Health Informatics Students Should Watch These Emerging Trends

Published on 29/11/2023 by admin

Filed under Test

Last modified 29/11/2023

Print this page

rate 1 star rate 2 star rate 3 star rate 4 star rate 5 star
Your rating: none, Average: 0 (0 votes)

This article have been viewed 254 times

If you made the decision to pursue advanced credentials in health informatics, you made an excellent career move. Health informatics could be the future of healthcare; already, informatics technologies have delivered outstanding healthcare solutions to providers and patients alike, radically improving access and quality of care. Undoubtedly, healthcare institutions around the world will continue to invest in health informatics into the foreseeable future to take full advantage of the power of tech in improving efficiency while ensuring positive outcomes for all.

Of course, health informatics is a relatively new field, and various factors continue to influence how real-world informatics professionals operate. Here are a few trends you may want to watch as you complete your online master’s in health informatics and begin your career in the field.

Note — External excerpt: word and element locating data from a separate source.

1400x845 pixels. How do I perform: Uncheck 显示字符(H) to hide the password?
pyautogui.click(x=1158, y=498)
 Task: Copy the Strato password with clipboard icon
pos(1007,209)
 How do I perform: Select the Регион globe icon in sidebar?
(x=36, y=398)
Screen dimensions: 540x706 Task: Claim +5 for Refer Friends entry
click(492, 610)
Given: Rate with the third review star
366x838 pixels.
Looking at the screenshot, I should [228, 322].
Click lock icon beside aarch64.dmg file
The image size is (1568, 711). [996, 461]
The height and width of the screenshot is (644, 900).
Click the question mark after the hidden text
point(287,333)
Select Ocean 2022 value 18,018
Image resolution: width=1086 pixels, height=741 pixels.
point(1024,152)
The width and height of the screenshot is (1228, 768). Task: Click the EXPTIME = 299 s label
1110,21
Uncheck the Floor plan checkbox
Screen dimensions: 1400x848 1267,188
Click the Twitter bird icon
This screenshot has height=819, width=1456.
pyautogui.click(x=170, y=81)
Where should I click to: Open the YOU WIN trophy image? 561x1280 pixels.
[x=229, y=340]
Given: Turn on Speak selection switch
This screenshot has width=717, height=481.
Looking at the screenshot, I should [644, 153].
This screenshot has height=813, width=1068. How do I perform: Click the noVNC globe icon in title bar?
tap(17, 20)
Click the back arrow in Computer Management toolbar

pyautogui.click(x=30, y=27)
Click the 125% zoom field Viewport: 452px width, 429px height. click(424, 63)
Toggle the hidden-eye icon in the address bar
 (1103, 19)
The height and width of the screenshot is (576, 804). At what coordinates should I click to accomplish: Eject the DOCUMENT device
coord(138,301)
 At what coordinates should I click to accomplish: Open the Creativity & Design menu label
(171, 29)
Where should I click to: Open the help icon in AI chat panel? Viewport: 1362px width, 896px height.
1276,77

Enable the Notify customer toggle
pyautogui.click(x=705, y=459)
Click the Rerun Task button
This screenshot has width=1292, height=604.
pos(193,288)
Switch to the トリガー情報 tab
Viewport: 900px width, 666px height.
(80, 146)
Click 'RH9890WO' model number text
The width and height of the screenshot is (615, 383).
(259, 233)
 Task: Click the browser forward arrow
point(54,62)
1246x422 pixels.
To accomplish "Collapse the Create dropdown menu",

Health Data Interoperability

Many of the first electronic health records (EHR) systems were developed bespoke for different health institutions. Then, tech companies created EHR solutions available to any healthcare company or provider. Today, because of the legacy of the Affordable Care Act, almost every business in the healthcare industry has a tool for managing EHRs — but almost none of them can work with one another.

EHR systems are designed to organize health information and ensure security of sensitive data, but now that so many health providers have gone digital, it is clear that EHR systems also need interoperability as a key feature. Healthcare providers are in near constant communication with other types of healthcare companies, like pharmacies, insurance providers, hospitals, specialty practices and more. Because removing health data from EHR systems increases the risk of exposure and leaks, it is imperative that EHR systems develop the ability to interface, keeping sensitive information safe as it travels around the healthcare system.

Data Analytics

In recent decades, there has been a general shift in how healthcare providers approach medical services, away from “treat and rehabilitate” and toward “prevent.” Indeed, disease prevention is generally less expensive, less time-consuming, easier and more effective than disease treatments for patients and providers alike. However, to develop preventions and deploy them with efficacy, healthcare providers need to understand which populations are more at risk for certain diseases and what types of preventative actions can be beneficial.

Health informatics professionals are essential in the development and implementation of advanced data analytics tools that can assist providers in offering optimal care to their patients. In addition to understanding health information systems, you should have a good sense of data science and computational modeling, which can help you develop solutions that look for certain health markers and signal the need for certain preventative care. If this idea is especially intriguing to you, you may take data analytics a step further and integrate AI — the next trend on our list.

Artificial Intelligence

Artificial intelligence is still several decades (if not centuries) away from replacing physicians entirely, but already AI has useful applications in the healthcare industry. AI is uniquely good at collecting and analyzing large amounts of data, and as a student of health informatics, you know that healthcare is veritably bursting with disorganized data that providers need help parsing.

Currently, most AI solutions in healthcare are assisting the administrative side, but with proper deployment in health informatics, AI could revolutionize the delivery of health services and radically improve patient health and wellness. For example, when given access to health data, AI tools may be able to identify which patients are at elevated risk for certain diseases, prompting them to participate in additional testing and preventative care. Additionally, there is great promise for AI tools in diagnostics, helping providers identify signs of rarer diseases to keep patients healthy and safe. Health informatics students may want to invest some time into AI courses to improve their skill in adapting and deploying AI solutions in the healthcare space.

Health informatics is a rapidly changing field — for good reason. As new technologies emerge, the healthcare system should adopt the solutions and systems that most benefit providers and patients. By staying abreast of emerging trends, you can contribute to important changes to the healthcare industry and help improve outcomes for all.